AIM OF THE TASK:
Your answer should hold only the lines from the one with "おたからや質問箱 (790, 80)" through the end of the records, repeated exactly and minus any pictures.

[[ DATA PROVIDED open ]]

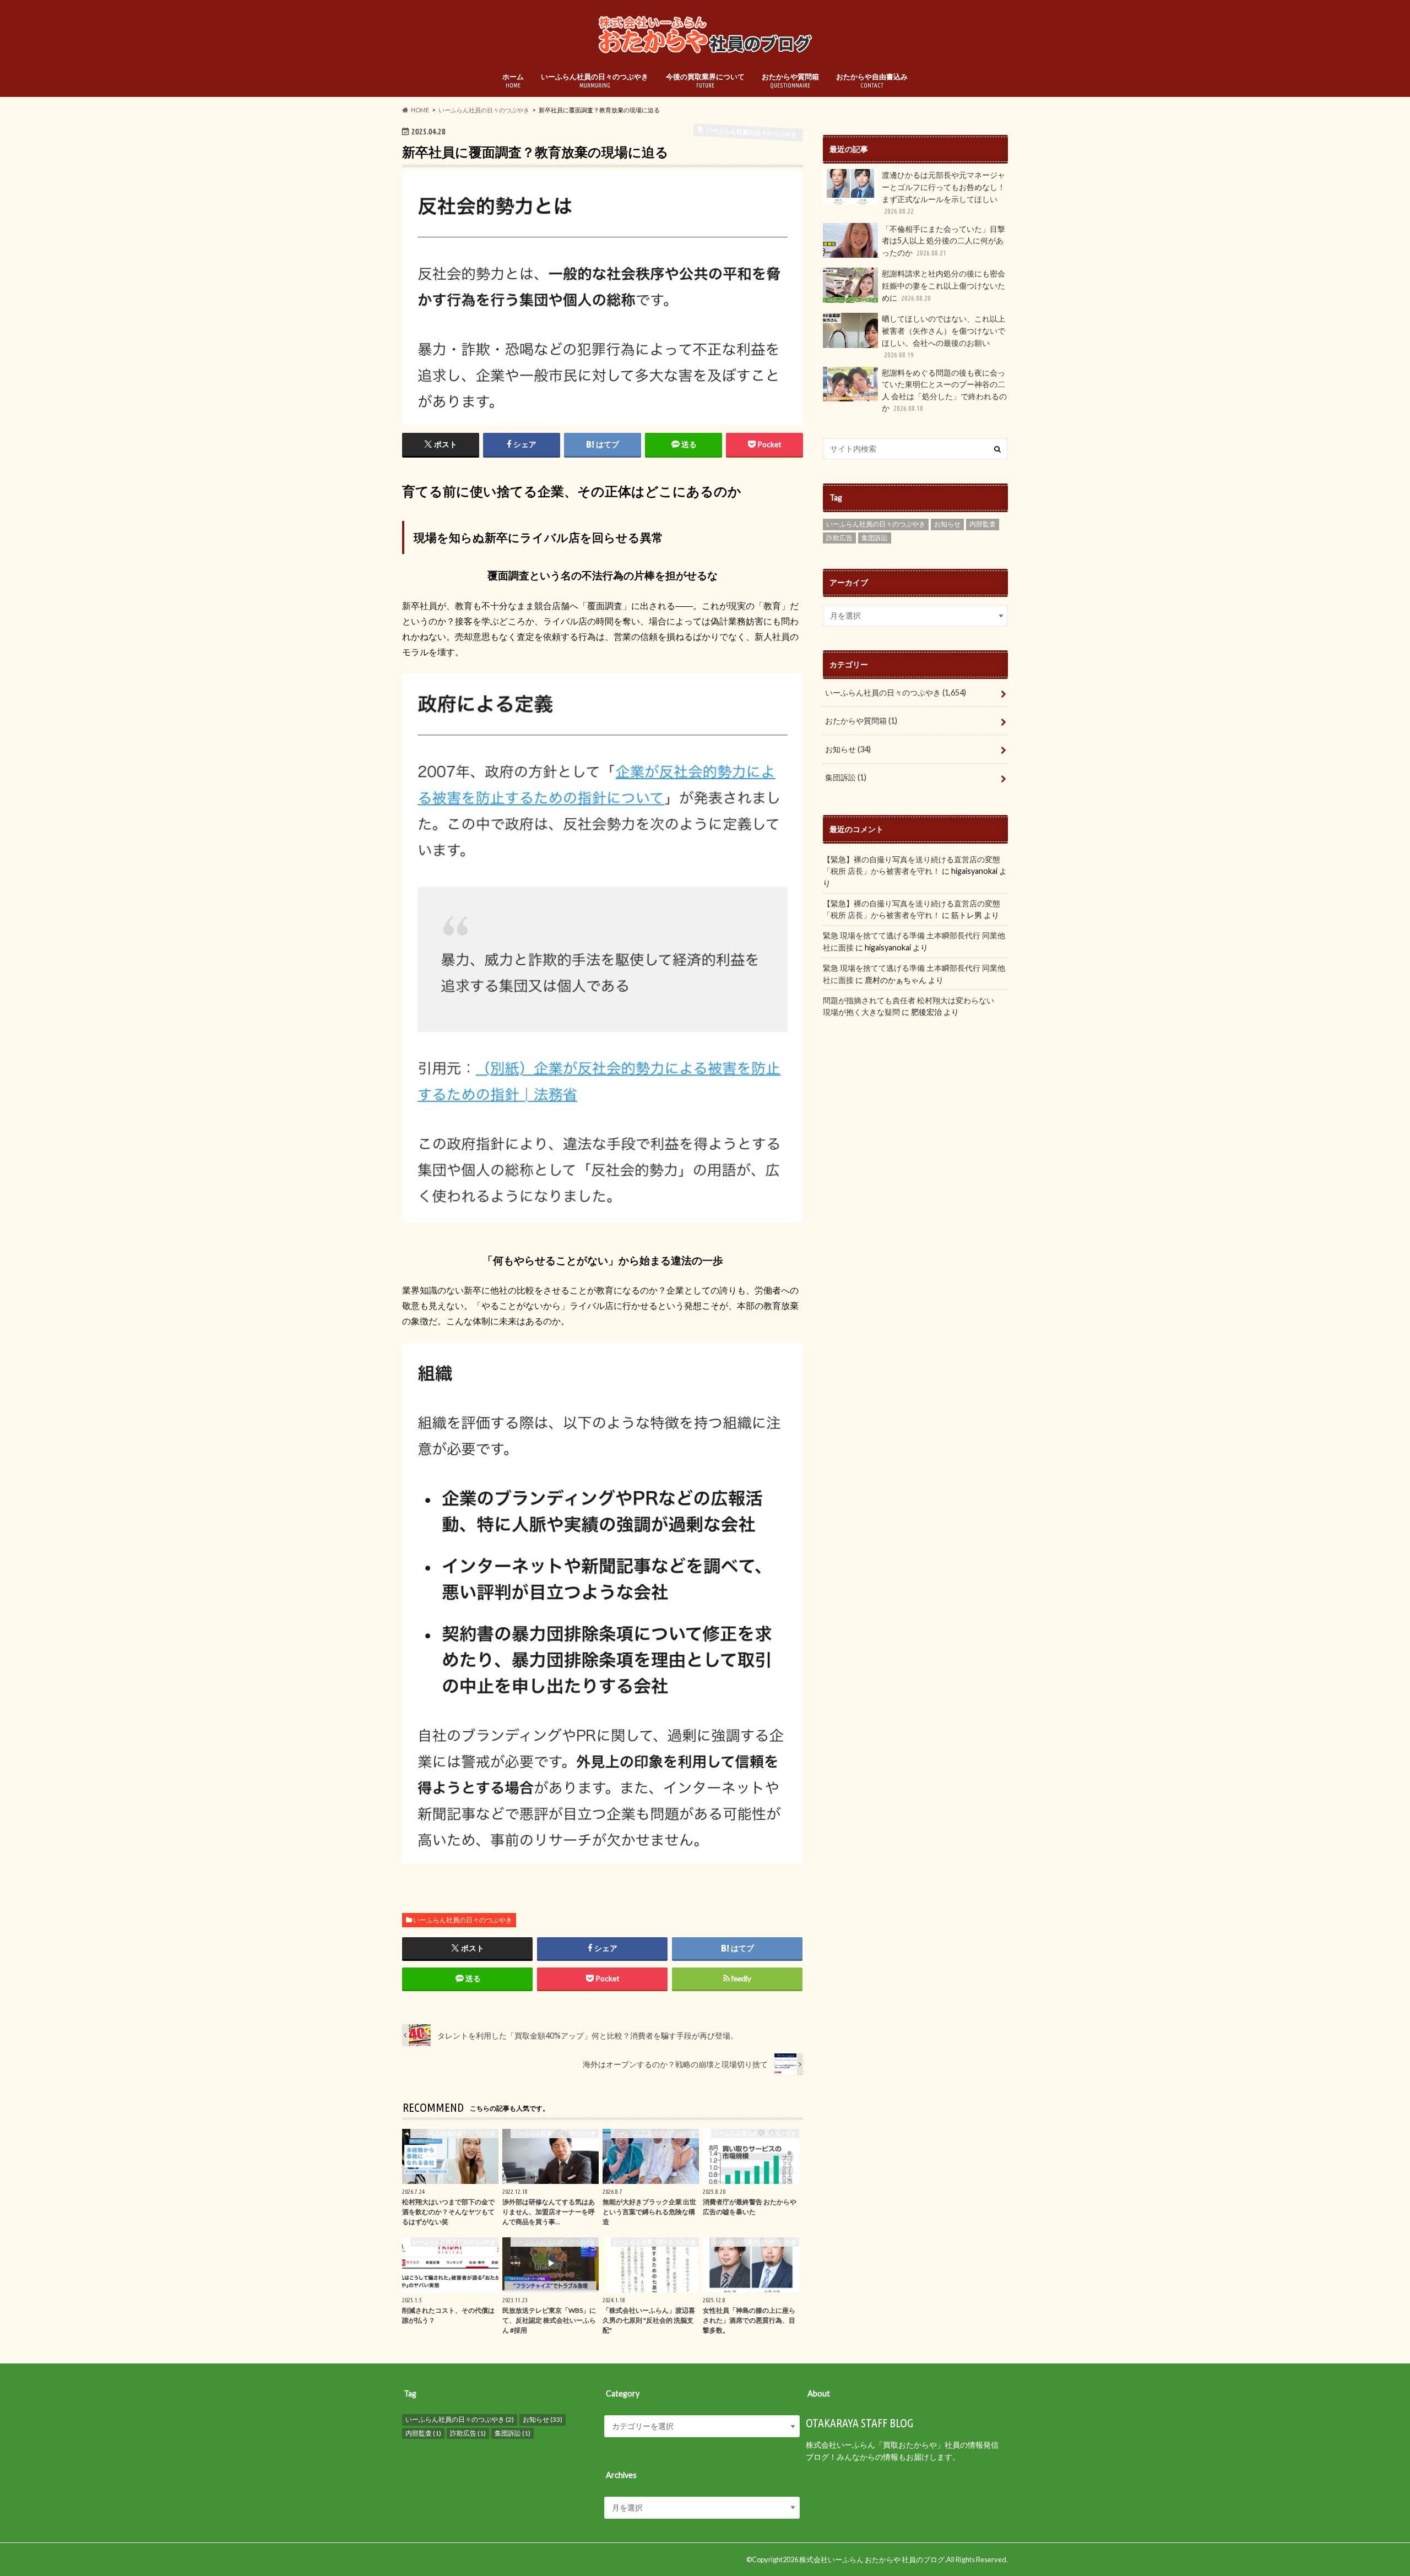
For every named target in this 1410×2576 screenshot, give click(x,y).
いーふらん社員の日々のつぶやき (594, 80)
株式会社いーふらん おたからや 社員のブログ (872, 2559)
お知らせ (947, 524)
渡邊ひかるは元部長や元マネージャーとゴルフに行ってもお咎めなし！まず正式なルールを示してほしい (943, 192)
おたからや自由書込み (872, 80)
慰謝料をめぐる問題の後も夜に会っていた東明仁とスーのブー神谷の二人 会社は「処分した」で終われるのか (944, 390)
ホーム (513, 80)
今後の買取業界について (705, 80)
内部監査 (982, 524)
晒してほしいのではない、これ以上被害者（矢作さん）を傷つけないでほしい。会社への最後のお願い (943, 336)
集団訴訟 (874, 538)
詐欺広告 (839, 538)
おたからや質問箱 (790, 80)
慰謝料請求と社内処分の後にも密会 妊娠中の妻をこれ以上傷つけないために (943, 285)
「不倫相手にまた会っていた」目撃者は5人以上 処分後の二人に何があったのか (943, 240)
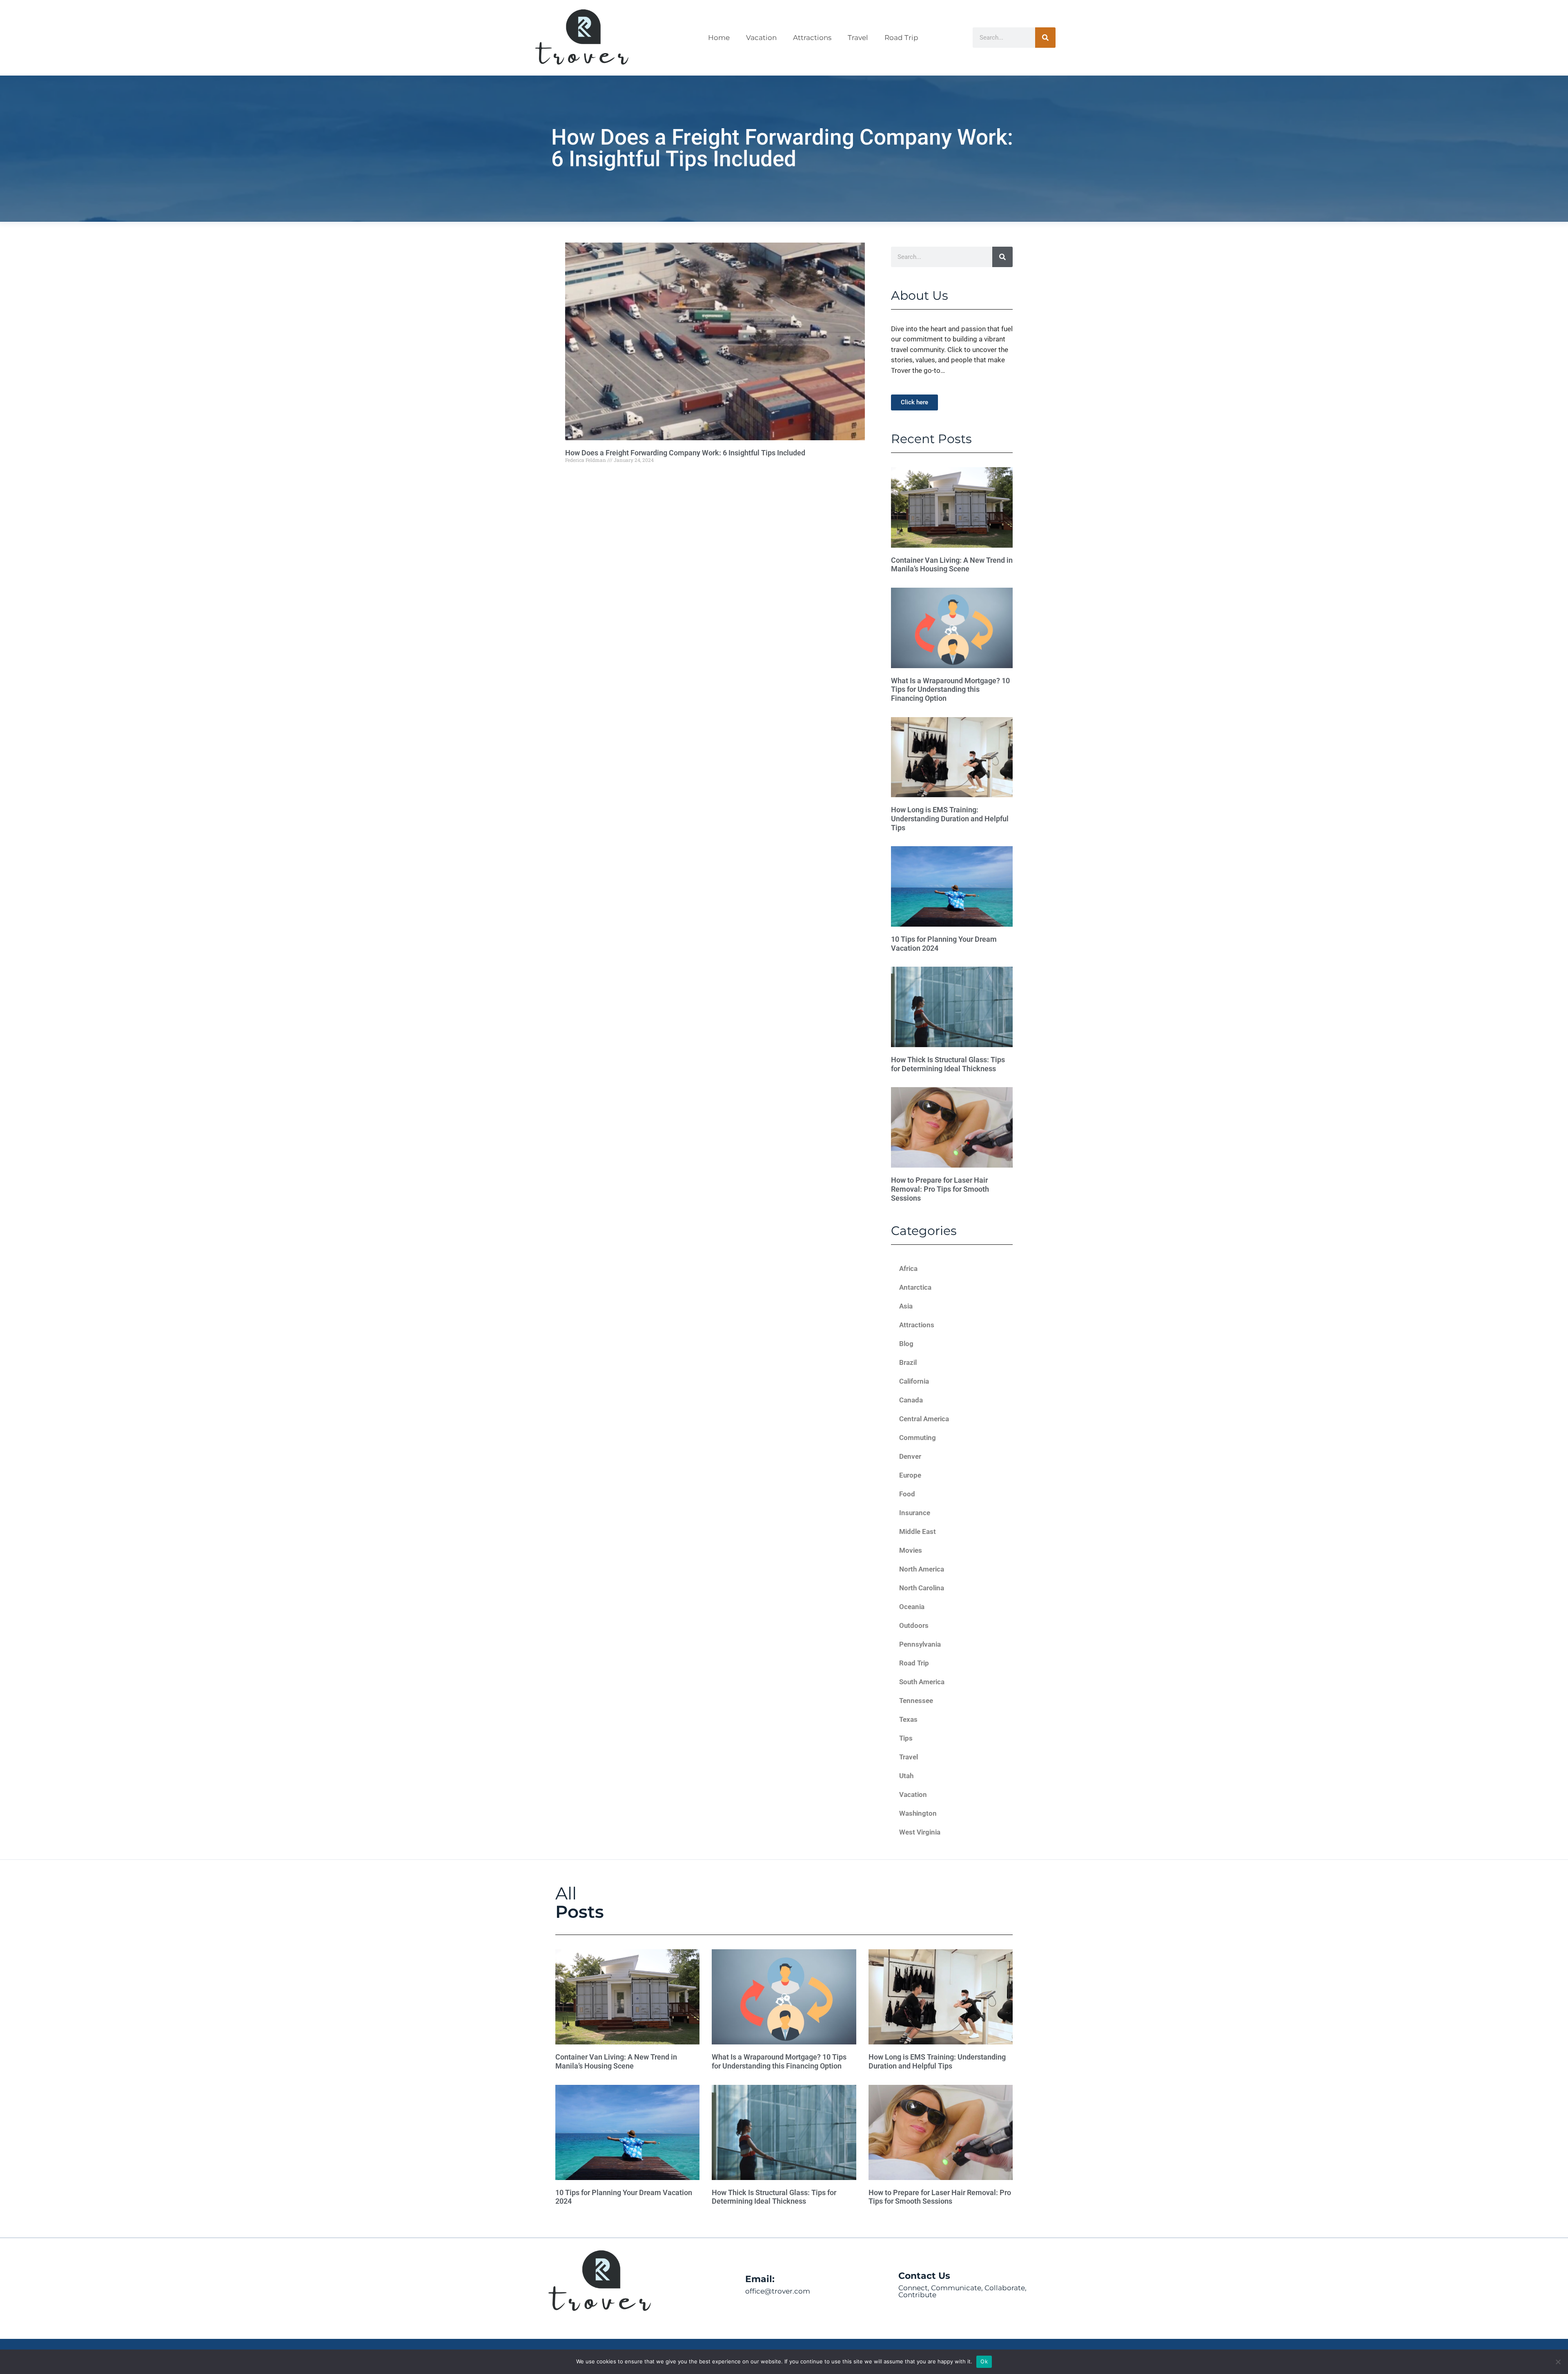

[[ DATA PROVIDED closed ]]

RESULT:
おたからや質問箱 (790, 80)
慰謝料請求と社内処分の後にも密会 妊娠中の妻をこれ以上傷つけないために (943, 285)
「不倫相手にまた会っていた」目撃者は5人以上 処分後の二人に何があったのか (943, 240)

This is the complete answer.